Antone Behnam AbdulNour (c. 1849- February 1914) was a judge, a merchant, and a scholar in Mosul during the Ottoman Empire rule.

==Early life==
Antone AbdulNour was born in about 1849 in the city of Mosul when it was still under the rule of the Ottoman Empire. He was born to a prominent Syriac Orthodox family in Mosul and his father, Behnam AbdulNour, was the owner of significant farmland around Mosul as well as an influential figure in the Syriac Orthodox Church in Mosul.

==Judge==
In 1890, Antone AbdulNour was appointed a judge in the trade court that was established in Mosul under the Ottoman rule.

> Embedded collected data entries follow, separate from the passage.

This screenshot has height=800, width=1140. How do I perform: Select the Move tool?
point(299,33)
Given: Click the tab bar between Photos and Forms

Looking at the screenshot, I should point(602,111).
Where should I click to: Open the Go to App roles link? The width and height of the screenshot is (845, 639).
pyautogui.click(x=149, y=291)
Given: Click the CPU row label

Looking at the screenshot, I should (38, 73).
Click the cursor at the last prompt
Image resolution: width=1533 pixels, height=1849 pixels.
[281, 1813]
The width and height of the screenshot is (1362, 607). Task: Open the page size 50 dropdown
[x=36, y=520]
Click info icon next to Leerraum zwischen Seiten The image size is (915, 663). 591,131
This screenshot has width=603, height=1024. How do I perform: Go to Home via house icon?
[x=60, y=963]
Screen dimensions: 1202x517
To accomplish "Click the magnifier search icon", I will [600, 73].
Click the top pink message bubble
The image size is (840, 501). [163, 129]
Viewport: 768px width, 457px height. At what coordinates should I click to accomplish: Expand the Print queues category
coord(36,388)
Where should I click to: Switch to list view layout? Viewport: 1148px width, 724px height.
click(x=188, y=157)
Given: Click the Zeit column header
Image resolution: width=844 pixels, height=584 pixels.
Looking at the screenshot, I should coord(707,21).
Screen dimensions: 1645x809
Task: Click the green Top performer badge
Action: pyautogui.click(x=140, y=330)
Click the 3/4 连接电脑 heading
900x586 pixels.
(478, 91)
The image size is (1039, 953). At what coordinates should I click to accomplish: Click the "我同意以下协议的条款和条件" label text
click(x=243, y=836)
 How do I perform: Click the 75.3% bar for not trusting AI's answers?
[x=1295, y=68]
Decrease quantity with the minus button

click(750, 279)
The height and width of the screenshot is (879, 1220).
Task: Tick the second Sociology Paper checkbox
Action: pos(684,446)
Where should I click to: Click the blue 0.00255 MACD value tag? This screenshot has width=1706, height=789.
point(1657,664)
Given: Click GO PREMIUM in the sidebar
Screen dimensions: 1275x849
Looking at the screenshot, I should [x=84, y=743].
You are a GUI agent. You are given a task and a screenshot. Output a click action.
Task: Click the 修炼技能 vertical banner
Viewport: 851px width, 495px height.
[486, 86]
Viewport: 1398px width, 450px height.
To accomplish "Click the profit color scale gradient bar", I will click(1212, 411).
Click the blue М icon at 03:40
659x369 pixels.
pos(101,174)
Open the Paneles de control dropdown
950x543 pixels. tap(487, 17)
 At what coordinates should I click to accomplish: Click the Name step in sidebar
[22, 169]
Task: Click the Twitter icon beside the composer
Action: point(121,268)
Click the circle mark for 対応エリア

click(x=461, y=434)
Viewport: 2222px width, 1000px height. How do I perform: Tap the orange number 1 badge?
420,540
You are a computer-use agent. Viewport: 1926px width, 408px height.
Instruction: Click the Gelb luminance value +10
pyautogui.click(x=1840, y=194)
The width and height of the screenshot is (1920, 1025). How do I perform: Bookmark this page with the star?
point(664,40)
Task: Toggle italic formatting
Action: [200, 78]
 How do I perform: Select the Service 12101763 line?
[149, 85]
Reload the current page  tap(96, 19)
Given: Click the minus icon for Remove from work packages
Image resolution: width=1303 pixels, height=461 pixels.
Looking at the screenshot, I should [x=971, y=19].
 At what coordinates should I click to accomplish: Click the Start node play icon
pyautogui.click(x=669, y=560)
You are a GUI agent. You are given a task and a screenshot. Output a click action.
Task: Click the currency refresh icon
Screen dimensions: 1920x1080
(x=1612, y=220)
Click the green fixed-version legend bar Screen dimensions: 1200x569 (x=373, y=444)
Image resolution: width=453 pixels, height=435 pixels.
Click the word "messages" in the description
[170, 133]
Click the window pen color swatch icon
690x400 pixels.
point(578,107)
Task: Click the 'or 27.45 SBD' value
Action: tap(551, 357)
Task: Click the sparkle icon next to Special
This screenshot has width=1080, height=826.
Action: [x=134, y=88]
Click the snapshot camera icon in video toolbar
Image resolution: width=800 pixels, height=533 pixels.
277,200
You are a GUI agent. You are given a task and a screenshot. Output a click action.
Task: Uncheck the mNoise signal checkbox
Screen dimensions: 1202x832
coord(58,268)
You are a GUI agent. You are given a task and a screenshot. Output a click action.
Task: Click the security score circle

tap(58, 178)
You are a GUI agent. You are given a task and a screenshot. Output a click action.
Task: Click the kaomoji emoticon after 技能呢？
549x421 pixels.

In 1891, he was awarded a medal of the second degree from the Ottoman Government for his work as a president of the Mosul Administrative Council.

==Career and business==
Following in his father's footsteps, Antone AbdulNour started working with his father in managing the farmland together with his other brothers, Mikhael, Fathalla, Butte, and Toma. Additionally, he started a trading business and became a merchant for agricultural goods and products. He and his two cousins, Abdulaziz AbdulNour and Gergees AbdulNour, formed a partnership. The merchants of Mosul used to buy agricultural products from the villages around Mosul and trade them with other regions of the Ottoman Empire like Diyarbakir and Syria. Antone and his cousins also traded with other countries like India and some European countries.
In addition to this, Antone AbdulNour, was a member of the board of the Ottoman Bank in 1890 and member of the board of the Agriculture Bank in 1892.

==Church affairs==
As Antone followed his father's footsteps in business, he also followed his footsteps becoming involved in the church affairs in Mosul and helping the church serving its people in Mosul and other regions where the Syriac Orthodox Church existed. He had a good relationship with the church hierarchy and hosted them in his house. When the hierarchy was assumed to be not listing to its people, Antone didn't hesitate to send strong-worded letters to the Syriac Orthodox Patriarch, Ignatius Abded Aloho II demanding actions to resolve church's problems. In addition to his influential position in the church, he collected ancient Syriac manuscripts and many of them ended in the Mingana Collection at the University of Birmingham, England. He also funded the copying of more than 15 old Syriac manuscripts for the church of India. The recipient of those was priest and scholar Mattai Konat. The copyist was the Mattai Bar Paulos bar Na'matallâh of Mosul.

==Death==
Antone AbdulNour died in February 1914 after short illness.